Friday, November 06, 2015

The Push for Legal Marijuana Spreads

While the Ohio initiative that would have legalized the possession of one ounce or less of marijuana for personal use went down to defeat on Tuesday and the likelihood of changes to Virginia's marijuana laws appears remote give the strangle hold the Virginia GOP - and by extension, its puppeteer The Family Foundation, a vicious and foul "family values" hate group based in Richmond - retains on the Virginia General Assembly, change is afoot elsewhere.  Just this week, the Supreme Court of Mexico handed down a ruling that may usher in major changes in that nations laws which have helped fuel drug cartels and the evils that go with them.  Change in the marijuana laws could also end the criminalization of those who have been caught up in ridiculously harsh drug laws.  The New York Times looks at the winds of change in a main editorial.  Here are highlights:
Support for making marijuana legal is increasing around the world, and that is a good thing. Earlier this week, the Mexican Supreme Court opened the door to legalizing the drug by giving four plaintiffs the right to grow cannabis for personal use.
In Canada, the newly sworn in prime minister, Justin Trudeau, has said he intends to change the law so people can use the drug recreationally; medicinal use is already legal in that country. And in the United States, Senator Bernie Sanders of Vermont, who is seeking the Democratic nomination for president, recently introduced a bill that would let states decide if they want to make the drug legal without worrying about violating federal law.

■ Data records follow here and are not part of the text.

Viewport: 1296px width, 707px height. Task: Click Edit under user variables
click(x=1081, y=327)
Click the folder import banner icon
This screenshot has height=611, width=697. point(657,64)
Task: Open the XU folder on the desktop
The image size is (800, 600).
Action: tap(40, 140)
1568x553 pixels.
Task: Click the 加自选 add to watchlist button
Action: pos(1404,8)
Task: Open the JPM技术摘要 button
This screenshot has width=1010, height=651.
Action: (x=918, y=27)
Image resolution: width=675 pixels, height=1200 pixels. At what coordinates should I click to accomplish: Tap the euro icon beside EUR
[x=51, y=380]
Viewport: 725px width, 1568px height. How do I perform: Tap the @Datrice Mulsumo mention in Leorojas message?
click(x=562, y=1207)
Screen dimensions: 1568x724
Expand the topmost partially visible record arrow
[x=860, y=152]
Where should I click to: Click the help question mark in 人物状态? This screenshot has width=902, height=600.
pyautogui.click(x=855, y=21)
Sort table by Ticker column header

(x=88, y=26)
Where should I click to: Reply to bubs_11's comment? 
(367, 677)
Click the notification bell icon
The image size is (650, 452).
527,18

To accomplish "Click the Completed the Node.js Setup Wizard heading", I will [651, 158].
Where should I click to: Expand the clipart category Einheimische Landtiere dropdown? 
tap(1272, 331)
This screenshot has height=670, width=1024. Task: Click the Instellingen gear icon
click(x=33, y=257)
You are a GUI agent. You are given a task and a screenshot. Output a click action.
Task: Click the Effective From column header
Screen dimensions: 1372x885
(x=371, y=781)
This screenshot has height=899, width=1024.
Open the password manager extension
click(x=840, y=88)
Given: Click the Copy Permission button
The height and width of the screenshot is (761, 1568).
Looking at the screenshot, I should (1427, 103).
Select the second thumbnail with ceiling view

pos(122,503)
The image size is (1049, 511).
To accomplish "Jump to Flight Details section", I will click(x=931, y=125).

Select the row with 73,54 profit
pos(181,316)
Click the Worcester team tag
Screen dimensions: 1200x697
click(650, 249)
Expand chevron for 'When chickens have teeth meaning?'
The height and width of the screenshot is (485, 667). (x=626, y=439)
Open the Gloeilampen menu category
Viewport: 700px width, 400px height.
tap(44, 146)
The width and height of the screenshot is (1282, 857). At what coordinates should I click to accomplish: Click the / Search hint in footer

Laws banning the growing, distribution and possession of marijuana have caused tremendous damage to society, with billions spent on imprisoning people for violating pointlessly harsh laws. Yet research shows that marijuana is far less harmful than alcohol and tobacco, and can be used to treat medical conditions like chronic pain.

The Mexican Supreme Court’s ruling, which applies only to the four plaintiffs seeking a right to grow marijuana, does not strike down the country’s marijuana laws. But it will open the way to more legal challenges and put pressure on President Enrique Peña Nieto and the Mexican Congress to change the law, which has helped to fuel drug-related crime in the country.

Prohibition in Mexico and elsewhere in the Americas will also become harder to maintain if California voters legalize recreational use of marijuana. Activists there are seeking to put legalization initiatives on the 2016 ballot.  

What’s needed now is responsible leadership from President Obama and Congress. They ought to seriously consider the kind of legislation Mr. Sanders has proposed. His bill would remove marijuana, or “marihuana” as it is called in federal law, from Schedule I of the Controlled Substances Act, which is meant for drugs that have a high potential for abuse and no medical use.

This change would allow states to decide if they want to make the drug legal and how to regulate it without being limited by federal law. 

If Congress is unwilling to act, Mr. Obama should move on his own by ordering the attorney general to request a study by the secretary of health and human services, which would be needed if the administration is to remove the drug from Schedule I on its own.

A growing group of activists, judges and lawmakers is showing the world a path to more sensible drug policies. Mr. Obama and Congress should join them.

While I do not handle criminal law matters, on occasion my corporate clients will receive a summons for a city code violation which is treated as a criminal offense and is heard before the criminal courts.  Each time I go to court to resolve one of these code violation cases, I usually have to sit through a parade individuals facing marijuana charges.  From what I have observed, the police seem to disproportionately target blacks, especially young black males, the majority of whom cannot afford legal counsel.  White defendants who appear with legal counsel typically get off with suspended sentences which are dismissed after a year of good conduct.  Black males without private counsel typically get convicted and thereafter have permanent criminal records which are impediments to many employment opportunities.  Meanwhile, conservatives and Virginia Republicans whine about the poor - read blacks - not being gainfully employed, yet Virginia's outdated marijuana laws help to insure these types of criminal convictions will bar gainful employment.